Die hessische Sozialministerin Silke Lautenschläger dringt nach den Fällen von Kindesvernachlässigungen in Deutschland auf die schnelle Einführung von Pflichtuntersuchungen. Sie gehe davon aus, dass es noch in diesem Jahr zu gemeinsamen Lösungen von Bund und Ländern kommen werde.

Moderation: Doris Simon |
    Doris Simon: Vernachlässigung, das habe es immer gegeben, so wie auch Kindesmissbrauch, das heißt es beim Deutschen Kinderschutzbund. Allerdings seien die Deutschen durch die tragischen Fälle wie den des kleinen Kevin in Bremen aufmerksamer geworden und benachrichtigten schneller Polizei und Jugendamt. Silke Lautenschläger ist hessische Sozialministerin, und sie fordert schon seit langem, dass Früherkennungsuntersuchungen bei Kindern Pflicht sein müssen. Sie ist jetzt am Telefon.
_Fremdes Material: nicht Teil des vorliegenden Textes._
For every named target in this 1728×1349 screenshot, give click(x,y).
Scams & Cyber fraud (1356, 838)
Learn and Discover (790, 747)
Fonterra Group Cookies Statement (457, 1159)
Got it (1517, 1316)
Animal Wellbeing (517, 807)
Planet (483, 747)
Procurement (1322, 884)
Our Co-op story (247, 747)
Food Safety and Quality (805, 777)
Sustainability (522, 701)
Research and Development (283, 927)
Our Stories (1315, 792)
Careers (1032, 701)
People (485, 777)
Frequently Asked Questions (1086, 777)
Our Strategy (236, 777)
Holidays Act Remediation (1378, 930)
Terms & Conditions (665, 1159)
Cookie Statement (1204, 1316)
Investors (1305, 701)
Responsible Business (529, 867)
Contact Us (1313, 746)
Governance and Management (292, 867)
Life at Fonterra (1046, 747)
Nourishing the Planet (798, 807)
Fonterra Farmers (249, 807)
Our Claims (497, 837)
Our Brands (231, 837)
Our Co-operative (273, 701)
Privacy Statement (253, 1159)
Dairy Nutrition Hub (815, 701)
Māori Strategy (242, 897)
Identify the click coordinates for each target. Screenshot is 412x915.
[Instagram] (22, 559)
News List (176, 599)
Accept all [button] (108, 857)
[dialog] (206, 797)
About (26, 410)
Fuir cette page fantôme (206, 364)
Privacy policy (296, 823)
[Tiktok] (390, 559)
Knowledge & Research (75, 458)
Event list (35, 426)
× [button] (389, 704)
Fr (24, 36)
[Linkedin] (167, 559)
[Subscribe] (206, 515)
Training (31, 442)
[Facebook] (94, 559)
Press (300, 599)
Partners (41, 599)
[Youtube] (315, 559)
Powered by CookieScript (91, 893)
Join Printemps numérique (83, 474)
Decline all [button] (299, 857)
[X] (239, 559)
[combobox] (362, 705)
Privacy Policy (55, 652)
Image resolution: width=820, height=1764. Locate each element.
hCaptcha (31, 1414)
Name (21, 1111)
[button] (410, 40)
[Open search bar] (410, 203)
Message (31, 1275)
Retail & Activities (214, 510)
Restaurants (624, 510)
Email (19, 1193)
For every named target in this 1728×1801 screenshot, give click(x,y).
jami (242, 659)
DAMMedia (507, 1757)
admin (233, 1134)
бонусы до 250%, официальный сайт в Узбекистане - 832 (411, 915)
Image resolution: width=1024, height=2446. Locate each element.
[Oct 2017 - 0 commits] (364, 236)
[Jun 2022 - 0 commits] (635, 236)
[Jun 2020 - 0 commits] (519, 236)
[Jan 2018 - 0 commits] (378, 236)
Frau Lautenschläger, werden die neuen Fälle von Kinderverwahrlosung der Diskussion um Pflichtuntersuchungen jetzt Nachdruck verleihen?

    Silke Lautenschläger: Ich denke, wir haben in der Union die Diskussion eigentlich abgeschlossen, und im Moment hat der Bundesrat das beschlossen, und jetzt geht es nur noch darum, wie es umgesetzt wird, aber es gehört natürlich als ein Baustein nur dazu, denn das Hingucken, das Aufmerksamsein, das Ansprechpartner-zur-Verfügung-Stellen ist genauso wichtig, und deswegen geht es nach wie vor um einen umfangreichen Maßnahmenkatalog.

    Simon: Die Bundesfamilienministerin Ursula von der Leyen glaubt ja nach wie vor, dass Pflichtuntersuchungen Eltern solcher Kinder abschrecken. Sie will stattdessen mehr Hilfsangebote. Werden Sie sie umstimmen können?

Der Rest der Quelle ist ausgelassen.